The Final Cut Pro X 10.0.6 update introduced a new way of importing media. The old Import from Camera interface has grown to encompass all imports, so you’ll be able to see thumbnailed, scrubbable previews of all your DSLR footage. You can even import RED footage now — a huge boost for users of those cameras.
To Import anything, choose Import Media from the File menu, or press the new Import button — the leftmost button on the toolbar, replacing the old Import from Camera button. The interface here mashes a whole heap of new capability into the old Import from Camera dialog. Instead of a list of connected cameras on the left, you’ll see connected cameras and connected drives. Choose a camera or a memory card, and the bottom pane shows thumbnails of clips on that device. Choose a device like a hard drive, and you can navigate through the folder structure, similar to List view in the Finder.

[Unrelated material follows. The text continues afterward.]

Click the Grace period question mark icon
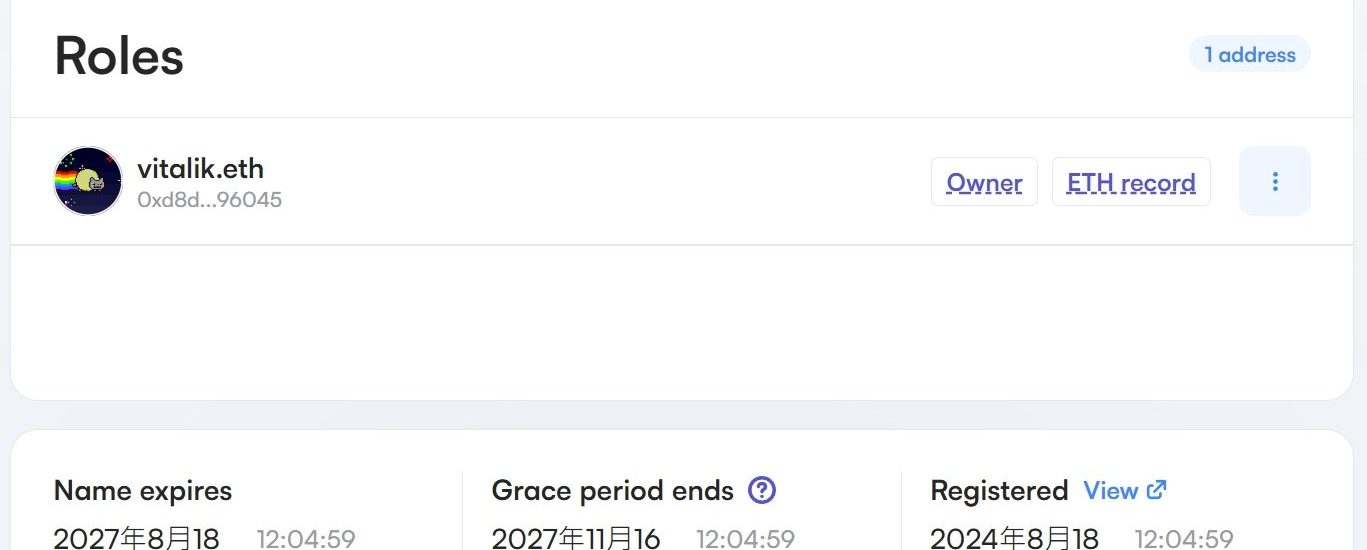Viewport: 1367px width, 550px height. coord(762,490)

Cameras, devices, camera archives to the top left, clips to the right.
Navigating to a folder gives you access to the files within it. Two small icons at the bottom left allow you to choose between filmstrip view and list view, similar to the Event library. Just like the old Import Camera mode, you can now choose to import just part of a clip, and the new ability to select multiple ranges (by Command-dragging over multiple regions) also works here. Eventually, though, you’ll choose Import Selected in the bottom right corner.
A clip with multiple ranges selected.
The same options as before work here. You don’t have to optimize media nor create proxies if your Mac can handle it. There’s more discussion here, but working with native media files is often hassle-free, and certainly saves space. Importing from a camera card now means that you must “Copy files to Final Cut Events” folder, meaning that you can’t be left without your media after ejecting the memory card.

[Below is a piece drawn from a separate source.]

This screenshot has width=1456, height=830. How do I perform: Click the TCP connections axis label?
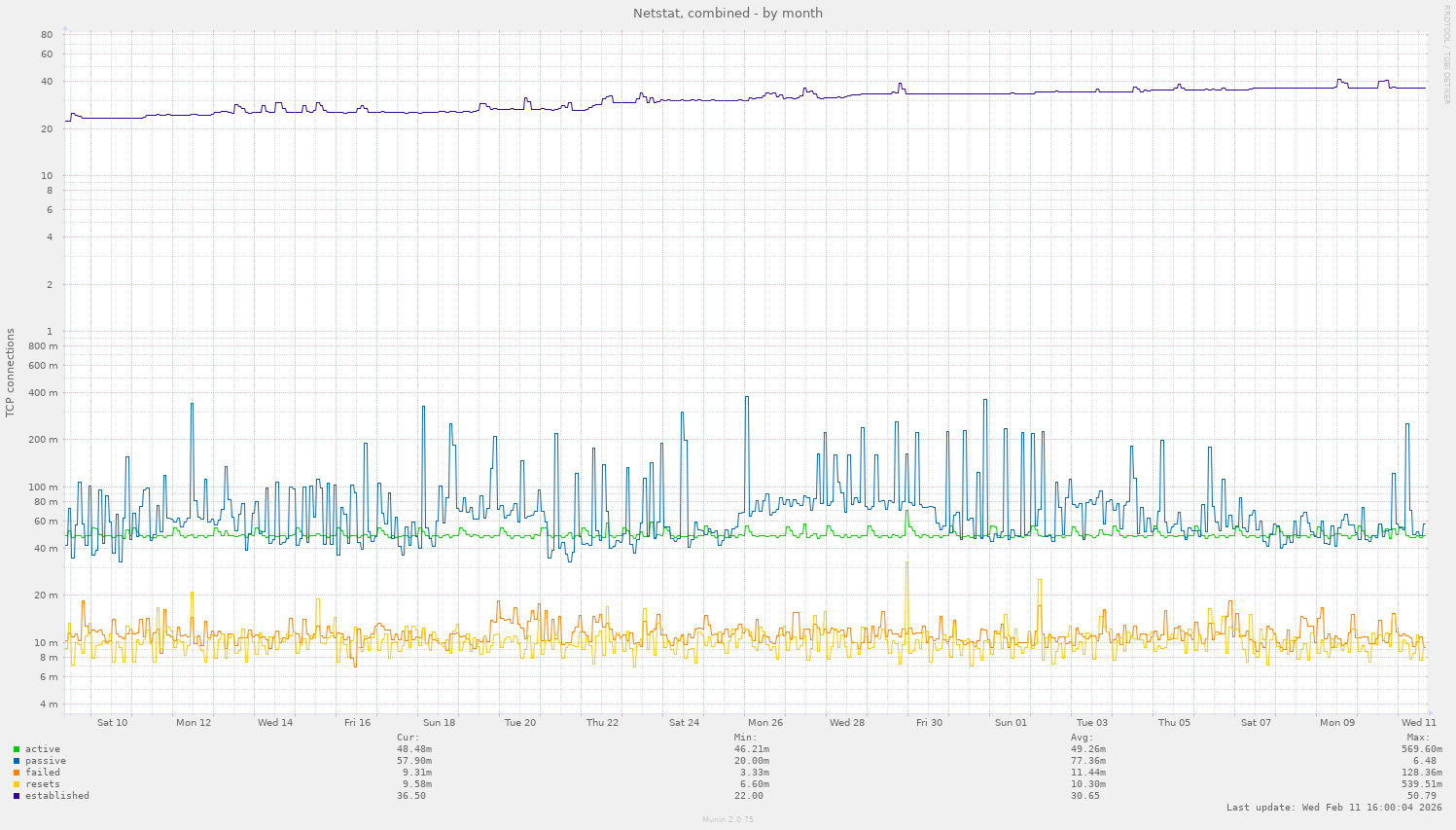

Video and audio analysis is still possible, and can be done after import if you’d prefer.
Normally, I don’t like to optimize my video, or do much analysis.

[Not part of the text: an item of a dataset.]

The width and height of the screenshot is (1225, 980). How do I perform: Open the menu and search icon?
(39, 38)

If your workflow revolves around importing partial files — or transcoding to a much heavier format — it might be a good to idea to archive your original memory cards or camera storage devices. That way, you can reimport at a later date, and access the same files you can get now. Choose the Camera Archive button in the bottom left of the Import Media window, then give the archive a name and choose where you want to save it. Archives already saved can be found in the pane of the left side of this same Import Media window.
When you make a camera archive, just tell it where to go.
One small issue: when you import using this method, the names of the files will change. Now, the original names probably weren’t terribly informative, but they were at least short. The new names will be based on the date and time of the shoot, and will be on the longer side. One other issue is that some kinds of files might fail to import using Import Media — I’ve had a few failures myself with DSLR-made files around 4 GB. You can still use the older Import Files workflow, and avoid any file name changes, by simply dragging your files from a Finder window to your chosen Event. Dragged files import with the settings from the Import pane in Preferences, and file names will not be changed. Entire clips will be imported, just like the older Import Files workflow.
Just drag your clip(s) from the Finder to the FCP X Event name — not the area where the clips are shown.
New support for RED footage (do transcode)
Finally, there’s support for RED media. You’ll need some additional software from red.com, but then it’s simple. Pick the R3D files from your media, then import as usual. For realtime playback, you should optimize, which will go faster with a RED ROCKET card. Alternatively, create proxy files, and then you can relink to the full media with your grading app down the line.
Just select the R3D clip and import away — but do transcode it.
Importing is better than ever, but quite different. It’s a quick change, but there’s nothing to lose and everything to gain. Get into it!